More than 40 journalists have been killed or have disappeared in Mexico since the launch of the drug war in 2006, according to the Committee to Protect Journalists (CPJ), a New York-based independent nonprofit organization. Other groups, such as Mexico’s National Human Rights Commission (CNDH), give a higher figure – around 70. These numbers have put Mexico up in CPJ’s top ten most dangerous countries worldwide to practice the profession.

The new law will move from state to federal jurisdiction all “crimes against reporters, journalists or other people or outlets that affect, limit or reduce the right to information or the freedom of expression or the press,” raising the stakes and reducing the possibility of corrupt local officials overseeing the investigation and prosecution process.

The CPJ keeps a worldwide Impunity Index, a rolling ten-year evaluation of crimes against the press that go unsolved. Mexico ranked eighth most dangerous place to practice journalism in the world last year, with 0.121 unsolved journalist murders per one million inhabitants.
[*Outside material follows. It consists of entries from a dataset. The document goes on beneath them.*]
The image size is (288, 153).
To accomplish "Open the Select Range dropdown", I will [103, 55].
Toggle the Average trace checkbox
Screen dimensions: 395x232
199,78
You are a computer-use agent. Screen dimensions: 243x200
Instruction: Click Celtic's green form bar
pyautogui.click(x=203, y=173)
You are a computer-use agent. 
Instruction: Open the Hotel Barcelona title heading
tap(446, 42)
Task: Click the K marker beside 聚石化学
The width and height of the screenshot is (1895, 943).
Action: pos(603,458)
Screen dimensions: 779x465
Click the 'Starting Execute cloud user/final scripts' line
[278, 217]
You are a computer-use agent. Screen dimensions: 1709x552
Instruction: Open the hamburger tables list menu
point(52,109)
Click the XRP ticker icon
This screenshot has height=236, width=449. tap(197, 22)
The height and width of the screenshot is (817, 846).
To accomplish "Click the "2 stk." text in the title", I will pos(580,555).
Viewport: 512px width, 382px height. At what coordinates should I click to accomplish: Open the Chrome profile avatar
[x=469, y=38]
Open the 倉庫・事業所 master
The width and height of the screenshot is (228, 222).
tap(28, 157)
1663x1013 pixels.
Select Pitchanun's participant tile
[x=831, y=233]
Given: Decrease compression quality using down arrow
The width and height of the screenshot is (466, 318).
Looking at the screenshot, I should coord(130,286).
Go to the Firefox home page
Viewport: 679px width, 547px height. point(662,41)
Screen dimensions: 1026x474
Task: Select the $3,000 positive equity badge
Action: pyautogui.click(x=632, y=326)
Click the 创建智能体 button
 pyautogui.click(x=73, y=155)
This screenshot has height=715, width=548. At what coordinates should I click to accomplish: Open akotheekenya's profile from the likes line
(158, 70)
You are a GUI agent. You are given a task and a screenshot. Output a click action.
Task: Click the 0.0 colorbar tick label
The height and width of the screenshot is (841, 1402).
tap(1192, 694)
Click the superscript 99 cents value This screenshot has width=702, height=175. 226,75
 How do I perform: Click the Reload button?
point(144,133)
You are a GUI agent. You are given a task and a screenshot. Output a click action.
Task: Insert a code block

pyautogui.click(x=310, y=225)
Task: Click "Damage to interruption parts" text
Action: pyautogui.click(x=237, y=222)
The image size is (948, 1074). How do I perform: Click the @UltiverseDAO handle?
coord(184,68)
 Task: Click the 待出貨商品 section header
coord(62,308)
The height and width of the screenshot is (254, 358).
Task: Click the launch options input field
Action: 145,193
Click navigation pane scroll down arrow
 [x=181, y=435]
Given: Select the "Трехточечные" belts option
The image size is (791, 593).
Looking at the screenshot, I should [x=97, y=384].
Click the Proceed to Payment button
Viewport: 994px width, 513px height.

Recent history does not paint a flattering picture for state-level Mexican governments in charge of prosecuting violence against journalists.

Sometimes arrests are made and no trial materializes, as in the case of Alejandro Zenon Fonseca Estrada, a radio host in Villahermosa, Tabasco who was killed while hanging anti-crime posters on the streets one morning in 2008.

Other times, police discover the name of the culprit when he can no longer stand trial. After the 2007 murder of Rodolfo Rincon Taracena, reporter for Tabasco Hoy, also in Villahermosa, several low-level gang members were said to confess to participating in his murder, but identified the actual killer as a man who subsequently died in a gunfight with the police.